Action item => Repeat each line, word for word, from the one containing "This screenshot has height=310, width=484." through the last line of the entries, and include no other output.

[Start of section]

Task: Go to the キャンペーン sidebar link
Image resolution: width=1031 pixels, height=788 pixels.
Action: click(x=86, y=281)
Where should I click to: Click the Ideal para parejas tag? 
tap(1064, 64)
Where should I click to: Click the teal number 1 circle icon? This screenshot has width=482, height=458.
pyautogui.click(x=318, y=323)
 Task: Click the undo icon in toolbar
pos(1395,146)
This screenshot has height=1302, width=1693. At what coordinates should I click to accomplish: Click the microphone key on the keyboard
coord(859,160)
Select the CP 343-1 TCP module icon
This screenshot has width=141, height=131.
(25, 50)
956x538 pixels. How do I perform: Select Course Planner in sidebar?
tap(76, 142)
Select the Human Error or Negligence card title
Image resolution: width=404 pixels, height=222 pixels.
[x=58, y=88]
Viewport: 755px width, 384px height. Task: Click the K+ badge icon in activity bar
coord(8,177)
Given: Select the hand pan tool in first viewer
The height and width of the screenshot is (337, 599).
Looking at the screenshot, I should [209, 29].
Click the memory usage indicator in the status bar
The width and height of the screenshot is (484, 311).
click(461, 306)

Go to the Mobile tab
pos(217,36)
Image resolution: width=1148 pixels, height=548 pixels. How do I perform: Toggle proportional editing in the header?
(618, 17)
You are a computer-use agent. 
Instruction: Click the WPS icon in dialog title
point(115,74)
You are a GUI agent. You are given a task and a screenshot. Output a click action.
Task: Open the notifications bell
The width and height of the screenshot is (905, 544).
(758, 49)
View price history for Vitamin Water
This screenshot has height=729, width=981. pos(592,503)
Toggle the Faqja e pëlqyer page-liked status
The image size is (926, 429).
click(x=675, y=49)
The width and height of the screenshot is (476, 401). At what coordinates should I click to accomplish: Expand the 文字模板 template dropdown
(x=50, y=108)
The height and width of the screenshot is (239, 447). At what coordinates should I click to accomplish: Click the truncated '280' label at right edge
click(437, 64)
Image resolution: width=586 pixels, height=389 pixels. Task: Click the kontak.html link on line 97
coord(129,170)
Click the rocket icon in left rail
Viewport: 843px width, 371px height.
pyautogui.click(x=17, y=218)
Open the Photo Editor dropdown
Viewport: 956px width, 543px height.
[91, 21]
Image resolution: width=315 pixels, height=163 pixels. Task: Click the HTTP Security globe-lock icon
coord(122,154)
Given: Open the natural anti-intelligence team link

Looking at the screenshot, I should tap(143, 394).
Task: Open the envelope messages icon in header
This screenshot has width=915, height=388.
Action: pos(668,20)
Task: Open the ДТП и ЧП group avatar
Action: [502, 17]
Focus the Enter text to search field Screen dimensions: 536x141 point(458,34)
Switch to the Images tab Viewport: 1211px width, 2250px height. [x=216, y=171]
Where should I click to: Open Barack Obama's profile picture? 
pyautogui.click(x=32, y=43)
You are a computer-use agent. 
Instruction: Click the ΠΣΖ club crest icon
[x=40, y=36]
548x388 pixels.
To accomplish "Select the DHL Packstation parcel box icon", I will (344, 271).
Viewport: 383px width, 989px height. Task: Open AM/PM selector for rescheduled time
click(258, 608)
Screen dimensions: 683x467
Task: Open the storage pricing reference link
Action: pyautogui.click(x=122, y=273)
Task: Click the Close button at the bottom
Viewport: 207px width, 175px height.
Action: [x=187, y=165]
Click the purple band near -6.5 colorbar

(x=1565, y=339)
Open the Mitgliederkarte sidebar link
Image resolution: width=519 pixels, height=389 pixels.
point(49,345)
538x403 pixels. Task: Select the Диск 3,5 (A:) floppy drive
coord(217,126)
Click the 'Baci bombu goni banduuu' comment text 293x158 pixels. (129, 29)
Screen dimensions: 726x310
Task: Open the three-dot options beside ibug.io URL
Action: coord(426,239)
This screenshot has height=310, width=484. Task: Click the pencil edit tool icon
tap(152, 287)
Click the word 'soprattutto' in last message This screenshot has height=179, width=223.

[End of section]

Result below =>
This screenshot has height=310, width=484. Task: Click the pencil edit tool icon
tap(152, 287)
Click the word 'soprattutto' in last message This screenshot has height=179, width=223.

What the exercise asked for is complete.